There are some insane weapons in this movie, what were they like to work with, and was there a particular weapon that you yourself really enjoyed using?
I think they’re all pretty cool in their own little way, I thought that the cut clamp was cool, the way the Predator threw it as an underhand frisbee, and caught Raphael’s leg to cut it off, because he was running away. I thought that was interesting. Obviously, the netball was very fun to work with! That scene was very complicated and difficult to shoot, because I was in wires, the stunt actor to my right was in wires, I had to slam him on top of his stunt actor companion, pull my blade out, grab the netball behind my back, and throw it. That was a very complicated scene to shoot. I enjoyed the weapons, the combistick was badass, obviously the bolt gun, which leads the Predator to his ultimate demise, but is still a really cool gun nonetheless.
Tough question time. If we haven't covered it already, which scene was the most rewarding for you to work on, and why?
The burnt glade sequence by far! It was about 39/40 celsius for you outside. It was very hot, we shot in the middle of the day. That was an extremely rehearsed scene, where just that one shot, the camera is on my left, and it’s following along with me, it’s panning to the left as I slash one guy through the chest, I smack this other guy against the tree, I take the cut clamp out, I do a little spin, I threw him like a frisbee, the other guy attacks me, and I choke him up against a tree, the other guy comes and attacks me while I’m chocking him I disarm him with his own axe and kill him, and then I cut that guys head off. Just that whole sequence to me is just so cool, it’s so badass. It was very arduous shooting that scene, because I couldn’t see any of those guys. We had to rehearse it until the cows came home. I couldn’t see anything, I had to look at the ground, and follow sticks along to make sure that I was walking in the right direction. It all worked out, which is very rewarding to see, and it made the Predator so much more badass. I’m glad that that scene worked out, and I’m glad that they kept it in the film.
Obviously, the film has become an instant hit! With new and old fans. It's early days, but looking at the movie, why do you think that is?
It’s interesting. I’m not surprised that the film is doing so well, but I am shocked that it would do this well. As I said before, it’s not a heavy focus on the Predator, it’s not a heavy focus on the sci-fi or horror elements, you have this fresh, period piece, an adventure story about a girl who is going against their tribe, and going after what she wants.

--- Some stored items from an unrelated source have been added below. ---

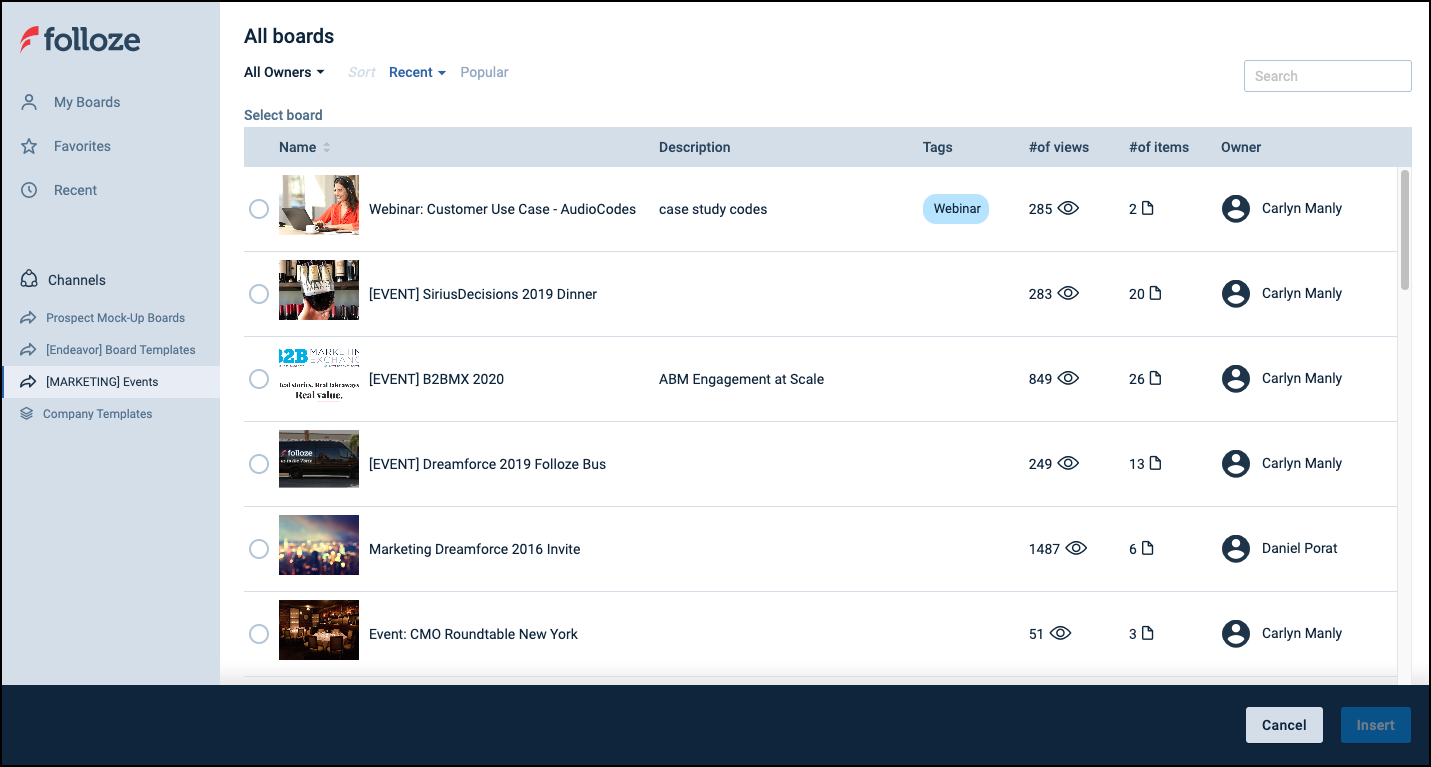Open the [MARKETING] Events channel
This screenshot has width=1431, height=767.
coord(101,382)
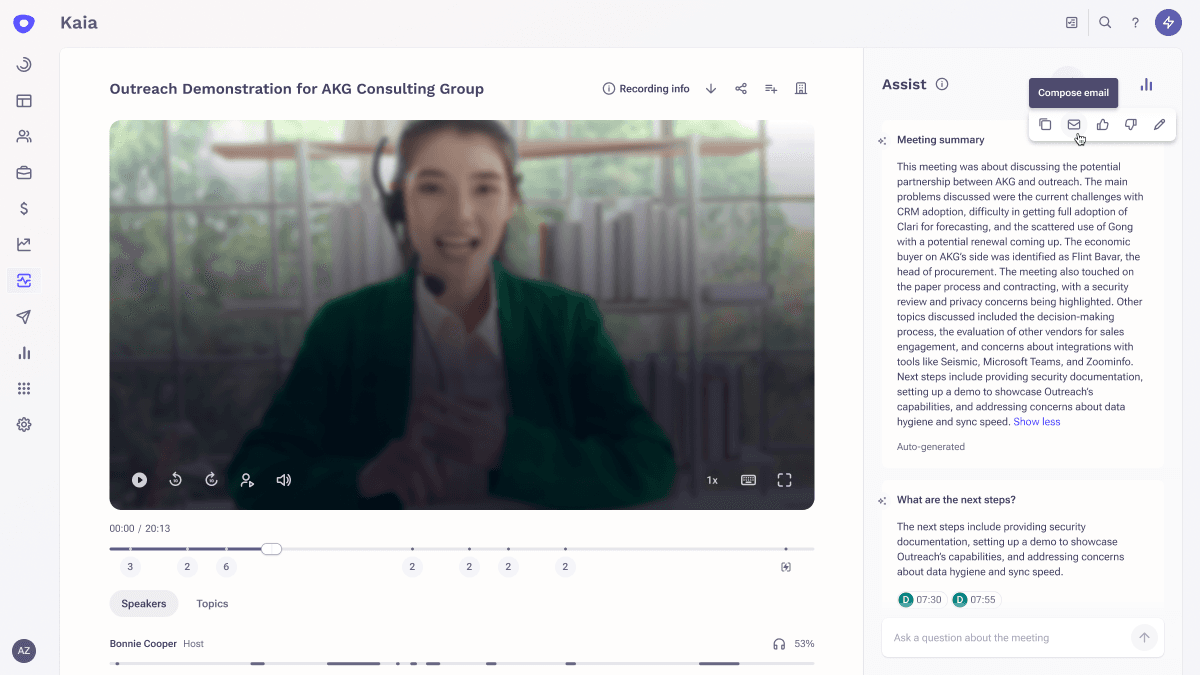Give the summary a thumbs down
This screenshot has width=1200, height=675.
pos(1130,124)
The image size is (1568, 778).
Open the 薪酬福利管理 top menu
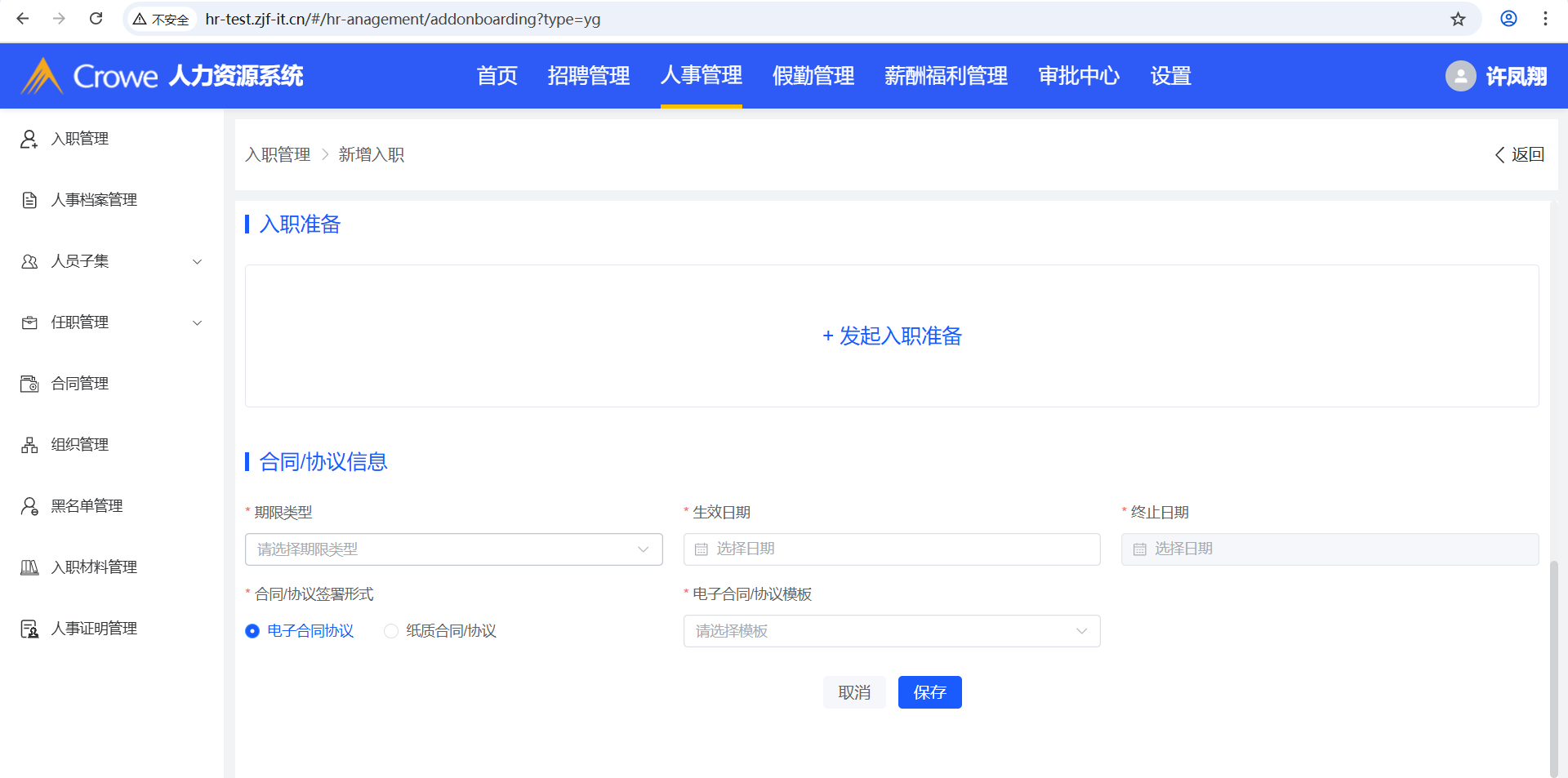click(x=946, y=76)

That film in itself is for everyone, it covers the entire basis there. Now, it’s like let’s put a twist in there, let’s put Predator into the story as the main antagonist, and it really does work. Dan doesn’t shove any Predator things down anyone’s throat. Nothing is gratuitous. It was done in a very classy manner. Everything I think was delicately and intricately constructed on-screen so that it wouldn’t detract from the fact that this is a period piece, an adventure movie. There just happens to be a Predator in it. I think that’s where this film really rings true, and what makes it fresh, while still staying true to the Predator cinematic traditions.